# husband on asian dating sites



## 3jobsin1 (Sep 10, 2011)

my husband has travelled to asia (bkk, singapore, indo) a few times a year the last 3 yrs for work. In march this yr i found id's he registered on 2 dating sites and has been emailing other women. one of the emails said to meet him at his hotel. i confronted him and he tried to lie but i knew some things already thru research on comp. He denied ever meeting anyone in person in asia. i still dont believe it. in short, we opened up about our feelings and decided to make things work. I especially cuz we have 2 young children. if i didnt have kids, i would've left him. he told me he didnt want to split up. it's been rocky the last few months but i was starting to feel more comfortable with him. 
Last week i found him still logged into a dating site (he had gone out for a smoke and i checked the history). he had a new id and one of the msg to another woman was asking to meet at his hotel. This was a few days before he left for Bangkok & Pattaya with his boss. He comes back Monday. i paid a PI to spy on him for a couple days. Dont have full report yet but PI indicated no cheating. I could've picked the wrong days or maybe he's being good. i got the PI just so that i'd have hard evidence of cheating instead only having his word. i also made up a fake id on that site & msg him. he gave a lot of sweet talk and msgs of going to his room. Then he'll call me and tell me how much he loves me more than anything and misses me. If i tell him i know about the id, then he'll delete id (& probably make a new one i wont know about) and i wont be able to see how often he's logged on. dont know if i want to discuss this with him and/or work on marriage. I’m mainly thinking of the kids. When we first argued, he said he was going to move to Thailand cuz it’s cheaper to live there. i dont believe that's the only reason. 
Unfortunately i just dont trust him anymore. It will take long time for him to earn my trust again. Even if he may or may not actually have slept w/another woman/women, i still feel like he cheated cuz he tried to find someone. Is this cheating or am i overreacting? Any advice, comments or questions would be greatly appreciated.


----------



## aug (Aug 21, 2011)

He is a sex tourist on the side, I would think.

Using asian dating sites as one of his hookup methods.

Make sure he is fully tested for broad range of STDs.

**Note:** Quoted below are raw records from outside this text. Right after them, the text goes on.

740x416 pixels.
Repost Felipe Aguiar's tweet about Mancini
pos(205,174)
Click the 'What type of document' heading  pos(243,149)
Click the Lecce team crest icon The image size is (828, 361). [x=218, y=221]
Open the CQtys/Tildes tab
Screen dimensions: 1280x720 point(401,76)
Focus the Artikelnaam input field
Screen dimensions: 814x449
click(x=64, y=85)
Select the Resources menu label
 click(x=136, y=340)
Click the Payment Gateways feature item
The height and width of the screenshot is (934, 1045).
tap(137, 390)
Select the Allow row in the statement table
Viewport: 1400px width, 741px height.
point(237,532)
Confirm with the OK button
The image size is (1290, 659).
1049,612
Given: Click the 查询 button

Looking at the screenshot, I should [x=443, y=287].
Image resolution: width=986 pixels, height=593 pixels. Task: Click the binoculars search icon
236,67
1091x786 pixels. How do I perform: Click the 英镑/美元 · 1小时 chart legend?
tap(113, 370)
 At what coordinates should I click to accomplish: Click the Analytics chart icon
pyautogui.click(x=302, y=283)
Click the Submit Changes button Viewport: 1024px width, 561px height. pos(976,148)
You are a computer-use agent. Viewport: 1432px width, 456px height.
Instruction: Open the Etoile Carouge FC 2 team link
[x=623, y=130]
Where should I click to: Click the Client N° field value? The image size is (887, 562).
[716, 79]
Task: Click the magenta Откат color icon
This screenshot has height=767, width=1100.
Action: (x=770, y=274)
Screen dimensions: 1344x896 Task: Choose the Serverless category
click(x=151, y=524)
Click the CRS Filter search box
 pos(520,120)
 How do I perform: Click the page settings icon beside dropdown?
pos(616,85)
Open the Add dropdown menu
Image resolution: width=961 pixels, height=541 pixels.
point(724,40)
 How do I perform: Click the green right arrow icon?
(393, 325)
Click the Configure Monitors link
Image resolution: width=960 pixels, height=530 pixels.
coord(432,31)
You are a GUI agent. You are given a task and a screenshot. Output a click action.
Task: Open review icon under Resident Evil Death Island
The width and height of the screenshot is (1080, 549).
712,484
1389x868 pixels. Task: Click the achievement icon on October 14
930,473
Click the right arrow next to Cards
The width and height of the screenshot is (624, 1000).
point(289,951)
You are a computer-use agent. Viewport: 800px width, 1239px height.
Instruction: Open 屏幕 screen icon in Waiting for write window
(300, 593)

You too.


----------



## 3jobsin1 (Sep 10, 2011)

Thanks aug. i didnt seriously think about that side of the issue. Will get tested.


----------



## tm84 (Jul 24, 2011)

Even if there is no evdence of a PA yet, the fact that he has attempted to cover up his tracks shows intent to deceive, as evidenced by his responses the undercover messages you sent him. 

This is tough, but you may have to confront him again with leaving the marriage if he does not stop what he is doing immediately, offer full transparency and be willing to seek counseling with or without you.


----------



## sexuallyfustrated (Mar 24, 2011)

tm84 said:


> Even if there is no evdence of a PA yet, the fact that he has attempted to cover up his tracks shows intent to deceive, as evidenced by his responses the undercover messages you sent him.
> 
> This is tough, but you may have to confront him again with leaving the marriage if he does not stop what he is doing immediately, offer full transparency and be willing to seek counseling with or without you.


From my experience with my cheating husband DO NOT come right out and tell him you know anything as of yet. Gather all your evidence and then let that lead you. Because as you said he will just lie and change up. Even when caught and fess up he will go a little deeper with it. Tread lightly until your ready and do the best for you. Good Luck.


----------